# Asking People Out



## kyeugh (Apr 18, 2013)

Wasn't sure where else to put this, so I filed it under miscy.

So, I plan to ask someone out soon, and no one can seem to give me any advice, soo...

What would be the best-case scenario to you when it comes to someone asking you out?


----------



## ultraviolet (Apr 19, 2013)

I think it's really important when you ask someone out that you tell them it's not really a big deal (even if it is, to you). Like "so I think you're kind of cute and I was wondering if we could go out sometime! if not that's cool too we can just hang out regular style" or something, because it can be really intimidating when someone's confessing their deep love for you and being super romantic. Especially when you're not that into them! Because you can tell they've built themselves up on this idea of being your romantic partner and then you're the one that has to tear that all down. It sucks!
Acting like it's not a big deal also helps with rejection in my experience! I asked out a friend a while ago and I said "it isn't that important but by the way I like you" and he was like "aw no thanks, you're sweet though" and it sucked but I was okay! I got over it really quickly because I'd tried hard to make sure I wasn't projecting this huge idea of ~romantic love~ onto him and it was fine and we're still friends and we talk still. 

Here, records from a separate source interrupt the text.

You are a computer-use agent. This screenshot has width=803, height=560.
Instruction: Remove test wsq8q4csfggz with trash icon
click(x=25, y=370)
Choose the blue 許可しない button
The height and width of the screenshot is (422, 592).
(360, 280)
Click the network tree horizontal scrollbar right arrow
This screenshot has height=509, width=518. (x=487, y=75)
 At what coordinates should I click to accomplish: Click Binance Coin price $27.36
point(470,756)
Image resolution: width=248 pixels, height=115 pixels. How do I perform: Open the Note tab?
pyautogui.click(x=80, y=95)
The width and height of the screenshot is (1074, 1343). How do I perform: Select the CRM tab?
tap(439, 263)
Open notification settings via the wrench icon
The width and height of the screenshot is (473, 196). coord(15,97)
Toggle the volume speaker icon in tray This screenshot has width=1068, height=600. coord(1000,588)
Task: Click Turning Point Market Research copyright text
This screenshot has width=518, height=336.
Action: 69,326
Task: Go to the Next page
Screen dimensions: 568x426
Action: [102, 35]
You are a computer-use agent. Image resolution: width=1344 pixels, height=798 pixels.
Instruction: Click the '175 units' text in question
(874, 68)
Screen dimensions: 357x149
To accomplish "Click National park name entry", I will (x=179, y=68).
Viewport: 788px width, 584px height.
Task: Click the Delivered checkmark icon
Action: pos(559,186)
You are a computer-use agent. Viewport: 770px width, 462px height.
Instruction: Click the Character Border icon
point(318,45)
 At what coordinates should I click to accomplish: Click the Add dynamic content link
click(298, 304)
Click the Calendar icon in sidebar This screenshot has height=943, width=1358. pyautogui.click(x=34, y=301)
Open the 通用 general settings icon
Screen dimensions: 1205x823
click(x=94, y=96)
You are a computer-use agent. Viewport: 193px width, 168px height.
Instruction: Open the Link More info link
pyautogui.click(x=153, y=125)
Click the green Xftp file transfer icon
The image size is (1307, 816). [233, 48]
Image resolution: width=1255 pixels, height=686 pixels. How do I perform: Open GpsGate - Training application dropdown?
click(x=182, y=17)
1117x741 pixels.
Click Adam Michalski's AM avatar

It is different when you're a teenager though, especially because school and maybe your peers all have partners and you feel left out or you want a prom date or something.


----------



## Autumn (Apr 19, 2013)

don't act like you're *expecting* anything when talking to them


----------



## The Omskivar (Apr 19, 2013)

Depends entirely on the person, and your age/environment.  A little more information on that would be helpful, but general advice that always works is to phrase it as a statement, not a question.  For example "I think you're cute, we should hang out sometime" as opposed to "I think you're cute, want to hang out sometime?"  It's a little psychological trick that'll up your chances a bit.  Be confident, try your best to balance your hopes and expectations; high hopes and low expectations should even out to a pretty normal feeling.  Be casual, but don't be bored.


----------



## Zero Moment (Apr 19, 2013)

Humorously using extremely cheap pickup lines is a plus in my book.


----------



## Music Dragon (Apr 19, 2013)

Zero Moment said:


> Humorously using extremely cheap pickup lines is a plus in my book.


Yeah, do this. I usually go with "Hey baby, what do you want for breakfast tomorrow?" So far it's never worked, but come on. You know you want to!


----------



## mewtini (Apr 19, 2013)

Music Dragon said:


> Yeah, do this. I usually go with "Hey baby, what do you want for breakfast tomorrow?" So far it's never worked, but come on. You know you want to!


No I don't. Who wouldn't want to go out with MD?!

But yeah, I'm seconding what everyone (mostly) else said! It'll be super weird if you go "I've loved you since the beginning of tiiiime~~ Let's go out." and then she's like "bbbbut I don't like you aaaaa"! I'd say to phrase it as a more casual than romantic statement, like "Oh, want to hang out sometime?" Actually.

Are you guys friends? :o That might make it easier to tell her after you've become really good friends! Or something.

/uselessrambling


----------



## sovram (Apr 19, 2013)

Qvalador said:


> What would be the best-case scenario to you when it comes to someone asking you out?


1) I'm not dating anyone at the moment.
2) Don't act clingy. I hate to hear things like "I need you". 
3) Don't act like I'm obligated to accept. If I say no, that means no. Don't ask again.
4) Ideally, they are a wizard.
5) Make sure you actually have things in common. If you don't know, just try hanging out first.


----------